To stimulate the taste buds here are a few recipes for small kindnesses, everyday things I like to do to brighten and lighten other’s days. They bring peace to my heart and help create harmony for those around me.
Give way: traffic in most of our cities is horrendous and driving can prove extremely stressful. It’s frustrating to be stuck in queues, unable to exit junctions or park. But we’re all stuck in the same queue and if we carry on pigheadedly it just gets bigger and bigger. When I’m crawling along at less than 2mph and see someone who wants to pull out, park or make a turn, I give way. It takes a few seconds, it doesn’t make my journey any slower and it sets the other person on their way. Small, simple, easy. I might receive a grateful smile or look of relief and that in itself makes giving way worthwhile. If you don’t drive try giving way on the side-walk or the subway, it has benefits there too.
Feed the birds: I live in a rural area where there are many small birds. Most only live for around one year. In bad weather years like 2012 bird populations can be significantly impacted. Some may think so what, how does that matter to me? It matters for many reasons including the integrity of the food chain – a food chain that ultimately leads all the way to us. Many plants rely on birds for pollination, dispersion of seeds or protection from pests. Feed the birds and we help feed ourselves. They’re also pretty and it’s great to see them bring awkward, hungry fledglings to the garden in Spring knowing that I’ve lent a hand to a new generation. Small, simple, no real effort at all.
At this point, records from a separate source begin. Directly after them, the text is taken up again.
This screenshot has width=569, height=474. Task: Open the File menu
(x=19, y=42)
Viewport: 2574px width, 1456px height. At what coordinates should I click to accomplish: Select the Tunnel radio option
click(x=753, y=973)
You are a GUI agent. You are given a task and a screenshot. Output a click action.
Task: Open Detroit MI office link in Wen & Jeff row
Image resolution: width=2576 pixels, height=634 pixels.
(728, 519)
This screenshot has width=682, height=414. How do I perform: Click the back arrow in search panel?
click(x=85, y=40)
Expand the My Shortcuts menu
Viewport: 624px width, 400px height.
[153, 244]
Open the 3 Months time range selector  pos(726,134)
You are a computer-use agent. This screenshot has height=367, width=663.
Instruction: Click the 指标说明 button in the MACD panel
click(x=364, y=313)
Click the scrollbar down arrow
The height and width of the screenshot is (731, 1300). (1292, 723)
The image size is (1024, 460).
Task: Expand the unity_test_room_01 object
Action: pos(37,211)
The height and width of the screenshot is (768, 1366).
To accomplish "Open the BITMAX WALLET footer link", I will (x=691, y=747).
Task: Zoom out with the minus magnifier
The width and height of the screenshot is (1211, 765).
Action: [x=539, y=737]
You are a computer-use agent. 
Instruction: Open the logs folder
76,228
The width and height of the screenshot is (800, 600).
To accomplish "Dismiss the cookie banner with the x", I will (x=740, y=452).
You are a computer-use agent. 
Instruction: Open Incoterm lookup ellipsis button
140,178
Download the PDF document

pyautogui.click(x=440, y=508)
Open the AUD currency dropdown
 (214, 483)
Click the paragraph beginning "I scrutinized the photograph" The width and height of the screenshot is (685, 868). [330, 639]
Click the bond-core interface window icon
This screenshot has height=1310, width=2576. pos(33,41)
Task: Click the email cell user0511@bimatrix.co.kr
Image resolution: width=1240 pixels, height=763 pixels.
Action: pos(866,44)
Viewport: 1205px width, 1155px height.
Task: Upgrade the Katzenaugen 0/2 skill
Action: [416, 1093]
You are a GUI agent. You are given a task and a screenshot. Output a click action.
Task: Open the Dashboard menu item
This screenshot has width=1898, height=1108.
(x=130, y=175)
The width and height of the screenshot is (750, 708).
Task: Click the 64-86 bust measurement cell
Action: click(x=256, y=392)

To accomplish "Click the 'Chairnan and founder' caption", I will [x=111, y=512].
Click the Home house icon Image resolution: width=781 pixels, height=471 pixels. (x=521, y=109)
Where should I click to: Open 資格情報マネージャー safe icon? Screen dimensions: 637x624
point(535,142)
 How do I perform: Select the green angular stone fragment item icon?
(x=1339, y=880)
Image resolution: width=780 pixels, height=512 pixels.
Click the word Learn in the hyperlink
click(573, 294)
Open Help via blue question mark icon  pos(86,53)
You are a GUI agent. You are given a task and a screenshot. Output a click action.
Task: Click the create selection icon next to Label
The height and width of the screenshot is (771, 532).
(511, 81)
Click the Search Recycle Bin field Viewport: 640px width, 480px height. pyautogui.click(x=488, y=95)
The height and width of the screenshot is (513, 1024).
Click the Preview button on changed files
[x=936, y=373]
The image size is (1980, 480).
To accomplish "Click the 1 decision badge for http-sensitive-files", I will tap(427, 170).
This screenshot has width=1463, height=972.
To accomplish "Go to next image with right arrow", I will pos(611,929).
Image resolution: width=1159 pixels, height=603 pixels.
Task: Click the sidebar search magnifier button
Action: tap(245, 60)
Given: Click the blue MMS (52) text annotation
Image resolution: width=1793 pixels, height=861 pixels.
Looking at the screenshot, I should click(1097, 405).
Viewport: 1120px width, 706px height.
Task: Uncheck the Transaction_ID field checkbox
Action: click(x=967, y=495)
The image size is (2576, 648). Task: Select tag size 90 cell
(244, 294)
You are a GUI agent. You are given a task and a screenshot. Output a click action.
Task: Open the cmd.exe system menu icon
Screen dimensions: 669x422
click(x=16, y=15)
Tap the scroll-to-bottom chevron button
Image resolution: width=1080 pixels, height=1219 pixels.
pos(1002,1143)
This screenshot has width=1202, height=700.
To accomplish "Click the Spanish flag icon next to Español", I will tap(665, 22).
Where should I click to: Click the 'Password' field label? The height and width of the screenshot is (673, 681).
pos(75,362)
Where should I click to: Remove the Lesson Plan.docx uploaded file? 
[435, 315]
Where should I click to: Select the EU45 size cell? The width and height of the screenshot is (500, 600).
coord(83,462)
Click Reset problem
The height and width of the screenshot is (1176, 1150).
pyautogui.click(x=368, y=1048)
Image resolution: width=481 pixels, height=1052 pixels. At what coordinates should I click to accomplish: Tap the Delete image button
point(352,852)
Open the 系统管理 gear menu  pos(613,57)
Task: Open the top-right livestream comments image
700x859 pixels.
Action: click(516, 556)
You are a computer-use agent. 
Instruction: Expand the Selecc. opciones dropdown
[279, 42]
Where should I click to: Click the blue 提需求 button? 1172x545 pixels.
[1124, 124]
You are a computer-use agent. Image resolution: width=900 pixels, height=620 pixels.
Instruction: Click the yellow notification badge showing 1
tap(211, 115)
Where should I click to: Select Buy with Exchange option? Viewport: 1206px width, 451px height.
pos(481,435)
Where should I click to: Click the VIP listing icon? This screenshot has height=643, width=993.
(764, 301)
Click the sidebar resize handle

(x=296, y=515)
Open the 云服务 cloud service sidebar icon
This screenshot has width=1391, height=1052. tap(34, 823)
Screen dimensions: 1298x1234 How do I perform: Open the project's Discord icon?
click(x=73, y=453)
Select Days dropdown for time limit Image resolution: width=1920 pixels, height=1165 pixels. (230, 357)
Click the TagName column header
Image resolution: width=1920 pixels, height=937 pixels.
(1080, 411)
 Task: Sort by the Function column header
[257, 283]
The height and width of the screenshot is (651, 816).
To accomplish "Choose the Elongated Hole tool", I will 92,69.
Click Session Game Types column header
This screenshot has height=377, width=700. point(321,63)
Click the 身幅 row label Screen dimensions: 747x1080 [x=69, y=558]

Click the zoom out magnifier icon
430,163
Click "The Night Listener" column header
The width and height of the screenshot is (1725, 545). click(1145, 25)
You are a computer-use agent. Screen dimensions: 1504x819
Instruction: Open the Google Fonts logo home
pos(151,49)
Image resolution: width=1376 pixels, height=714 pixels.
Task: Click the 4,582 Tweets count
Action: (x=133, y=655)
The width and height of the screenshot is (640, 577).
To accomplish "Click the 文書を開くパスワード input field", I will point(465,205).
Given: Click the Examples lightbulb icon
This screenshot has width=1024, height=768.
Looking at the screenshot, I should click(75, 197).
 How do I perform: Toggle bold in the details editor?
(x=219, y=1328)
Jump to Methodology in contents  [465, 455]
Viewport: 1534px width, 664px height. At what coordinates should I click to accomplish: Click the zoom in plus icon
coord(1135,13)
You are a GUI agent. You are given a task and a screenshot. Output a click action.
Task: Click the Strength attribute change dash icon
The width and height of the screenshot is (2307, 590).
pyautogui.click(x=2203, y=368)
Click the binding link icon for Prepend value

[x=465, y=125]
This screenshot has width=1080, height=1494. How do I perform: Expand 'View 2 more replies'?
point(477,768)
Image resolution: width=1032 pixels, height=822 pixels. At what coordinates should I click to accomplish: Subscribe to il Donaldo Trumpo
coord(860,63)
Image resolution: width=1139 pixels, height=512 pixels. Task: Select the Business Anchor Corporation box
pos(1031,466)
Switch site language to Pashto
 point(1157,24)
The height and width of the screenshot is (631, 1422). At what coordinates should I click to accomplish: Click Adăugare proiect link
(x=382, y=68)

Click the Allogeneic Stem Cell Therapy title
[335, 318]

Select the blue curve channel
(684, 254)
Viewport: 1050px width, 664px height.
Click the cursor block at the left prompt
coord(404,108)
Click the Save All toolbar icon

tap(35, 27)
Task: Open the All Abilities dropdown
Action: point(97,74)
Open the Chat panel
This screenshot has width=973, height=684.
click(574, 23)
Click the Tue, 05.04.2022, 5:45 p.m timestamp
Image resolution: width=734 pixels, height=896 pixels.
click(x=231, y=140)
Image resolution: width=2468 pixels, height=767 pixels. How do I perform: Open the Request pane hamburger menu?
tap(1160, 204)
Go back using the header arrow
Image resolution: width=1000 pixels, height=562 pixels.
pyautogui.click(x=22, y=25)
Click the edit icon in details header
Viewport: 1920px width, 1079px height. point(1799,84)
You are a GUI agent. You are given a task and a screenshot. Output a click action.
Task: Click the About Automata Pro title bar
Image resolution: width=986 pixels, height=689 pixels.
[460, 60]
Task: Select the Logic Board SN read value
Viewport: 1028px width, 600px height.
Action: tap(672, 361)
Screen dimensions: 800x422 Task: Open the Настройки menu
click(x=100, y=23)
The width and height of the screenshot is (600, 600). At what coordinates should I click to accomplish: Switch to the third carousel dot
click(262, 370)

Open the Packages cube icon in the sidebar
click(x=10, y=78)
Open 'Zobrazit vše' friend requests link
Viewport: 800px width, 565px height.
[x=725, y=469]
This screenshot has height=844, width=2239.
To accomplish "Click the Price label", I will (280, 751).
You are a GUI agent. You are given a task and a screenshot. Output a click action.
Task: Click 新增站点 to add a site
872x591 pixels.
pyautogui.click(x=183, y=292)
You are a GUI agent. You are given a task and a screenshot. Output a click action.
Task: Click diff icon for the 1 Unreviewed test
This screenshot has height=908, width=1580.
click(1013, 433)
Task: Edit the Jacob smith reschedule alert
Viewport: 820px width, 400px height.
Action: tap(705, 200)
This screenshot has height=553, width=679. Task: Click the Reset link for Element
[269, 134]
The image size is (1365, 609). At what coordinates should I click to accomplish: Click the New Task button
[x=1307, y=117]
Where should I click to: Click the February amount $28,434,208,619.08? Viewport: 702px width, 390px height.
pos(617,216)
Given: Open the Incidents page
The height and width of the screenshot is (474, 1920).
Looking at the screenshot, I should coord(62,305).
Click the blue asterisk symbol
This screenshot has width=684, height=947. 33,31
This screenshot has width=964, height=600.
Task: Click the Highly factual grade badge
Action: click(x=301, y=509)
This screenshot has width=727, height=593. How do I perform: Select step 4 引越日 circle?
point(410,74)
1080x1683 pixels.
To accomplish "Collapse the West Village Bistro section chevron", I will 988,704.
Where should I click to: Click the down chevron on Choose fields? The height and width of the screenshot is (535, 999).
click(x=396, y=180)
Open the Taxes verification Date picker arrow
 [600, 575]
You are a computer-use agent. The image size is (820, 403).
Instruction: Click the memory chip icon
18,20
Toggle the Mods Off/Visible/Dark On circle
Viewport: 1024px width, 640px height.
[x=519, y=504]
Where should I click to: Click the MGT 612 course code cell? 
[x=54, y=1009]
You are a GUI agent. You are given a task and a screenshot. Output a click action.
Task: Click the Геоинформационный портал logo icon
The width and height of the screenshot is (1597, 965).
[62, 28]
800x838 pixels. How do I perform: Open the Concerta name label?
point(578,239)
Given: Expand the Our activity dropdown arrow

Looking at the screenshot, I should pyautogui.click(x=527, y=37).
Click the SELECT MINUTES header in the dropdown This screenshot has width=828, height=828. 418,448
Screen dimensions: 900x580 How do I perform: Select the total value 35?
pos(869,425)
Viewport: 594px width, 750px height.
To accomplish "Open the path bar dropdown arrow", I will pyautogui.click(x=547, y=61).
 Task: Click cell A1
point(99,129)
Money fairy: a while ago I noticed certain of my friends always paid for everything – drinks, food, taxis etc if a group of us went out. Its generosity beyond measure but my friends aren’t made of money and I was brought up to pay my way. Some of these folks are very tenacious, refusing to let me or others contribute. So I become the money fairy. The money fair is slightly sneaky but wholly well-intentioned. She makes it possible to share the cost by slipping cash into her friends coat pockets, wallets or purses then exclaims surprise if they discover some extra notes and declare ‘Oh, I wonder how that got there?’ Another money fairy favourite is to book a venue and pay in advance so there’s no bill to pick up at the end. I love my friends very much and its important to me not to take advantage. The good money fairy aims to give, not just receive…. for want of a better term she could be called a reverse-pick-pocket!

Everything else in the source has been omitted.